Dubatolovia

Scientific classification
- Kingdom: Animalia
- Phylum: Arthropoda
- Clade: Pancrustacea
- Class: Insecta
- Order: Lepidoptera
- Superfamily: Noctuoidea
- Family: Erebidae
- Subfamily: Arctiinae
- Genus: Dubatolovia de Freina, 2010
- Species: D. atrivena
- Binomial name: Dubatolovia atrivena (Hampson, 1907)
- Synonyms: Amerila atrivena Hampson, 1907; Rhodogastria atrivena; Creatonotos neurophaea Hampson, 1911;

= Dubatolovia =

- Authority: (Hampson, 1907)
- Synonyms: Amerila atrivena Hampson, 1907, Rhodogastria atrivena, Creatonotos neurophaea Hampson, 1911
- Parent authority: de Freina, 2010

Genus of moths

Dubatolovia is a monotypic genus of tiger moths in the family Erebidae.
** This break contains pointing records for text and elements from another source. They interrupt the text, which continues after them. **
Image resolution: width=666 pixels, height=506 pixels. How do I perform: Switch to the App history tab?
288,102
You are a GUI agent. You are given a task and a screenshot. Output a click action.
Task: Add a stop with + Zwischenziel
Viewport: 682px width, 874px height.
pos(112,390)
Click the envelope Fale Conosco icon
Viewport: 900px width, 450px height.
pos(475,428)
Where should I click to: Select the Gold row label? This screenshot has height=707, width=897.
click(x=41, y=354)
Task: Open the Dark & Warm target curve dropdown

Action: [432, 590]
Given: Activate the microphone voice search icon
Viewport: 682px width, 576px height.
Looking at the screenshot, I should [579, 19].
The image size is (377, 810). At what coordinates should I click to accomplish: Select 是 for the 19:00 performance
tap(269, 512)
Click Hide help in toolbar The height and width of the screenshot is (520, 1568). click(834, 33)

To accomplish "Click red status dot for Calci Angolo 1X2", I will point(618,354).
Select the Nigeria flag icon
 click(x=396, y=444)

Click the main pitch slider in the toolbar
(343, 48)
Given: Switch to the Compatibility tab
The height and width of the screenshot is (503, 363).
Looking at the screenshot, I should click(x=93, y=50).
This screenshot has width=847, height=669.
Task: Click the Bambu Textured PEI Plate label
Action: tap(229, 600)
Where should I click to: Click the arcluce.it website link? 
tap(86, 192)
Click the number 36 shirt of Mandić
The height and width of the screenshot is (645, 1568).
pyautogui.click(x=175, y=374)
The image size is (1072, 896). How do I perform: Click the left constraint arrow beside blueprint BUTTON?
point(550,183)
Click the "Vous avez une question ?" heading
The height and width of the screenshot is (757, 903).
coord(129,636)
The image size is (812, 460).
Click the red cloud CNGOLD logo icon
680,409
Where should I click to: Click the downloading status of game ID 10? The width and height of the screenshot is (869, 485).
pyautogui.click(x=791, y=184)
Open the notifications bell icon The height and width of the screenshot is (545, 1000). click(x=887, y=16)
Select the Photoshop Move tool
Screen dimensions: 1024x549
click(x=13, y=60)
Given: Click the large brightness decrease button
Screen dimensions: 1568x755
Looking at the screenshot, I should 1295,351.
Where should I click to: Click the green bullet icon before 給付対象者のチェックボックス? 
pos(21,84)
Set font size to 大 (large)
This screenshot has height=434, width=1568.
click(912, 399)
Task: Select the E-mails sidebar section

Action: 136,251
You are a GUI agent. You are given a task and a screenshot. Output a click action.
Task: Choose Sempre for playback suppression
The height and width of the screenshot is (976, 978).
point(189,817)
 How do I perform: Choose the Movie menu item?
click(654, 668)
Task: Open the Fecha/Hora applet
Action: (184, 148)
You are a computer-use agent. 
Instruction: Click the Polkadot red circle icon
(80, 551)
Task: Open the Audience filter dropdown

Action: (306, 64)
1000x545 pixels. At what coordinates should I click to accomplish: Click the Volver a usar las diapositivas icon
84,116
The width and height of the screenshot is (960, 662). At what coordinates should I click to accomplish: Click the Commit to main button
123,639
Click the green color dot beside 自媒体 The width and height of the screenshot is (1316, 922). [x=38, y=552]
The genus includes only one species, Dubatolovia atrivena, which is found in western Africa (including Ghana), Cameroon, the Central African Republic, Zaire, Rwanda, Uganda and Angola.

The larvae feed on Erythroxylum coca, Chlorophoroa excelsa, Phytolacca dodecandra, Maeopsis eminii, Grewia mollis and Trema guineensis.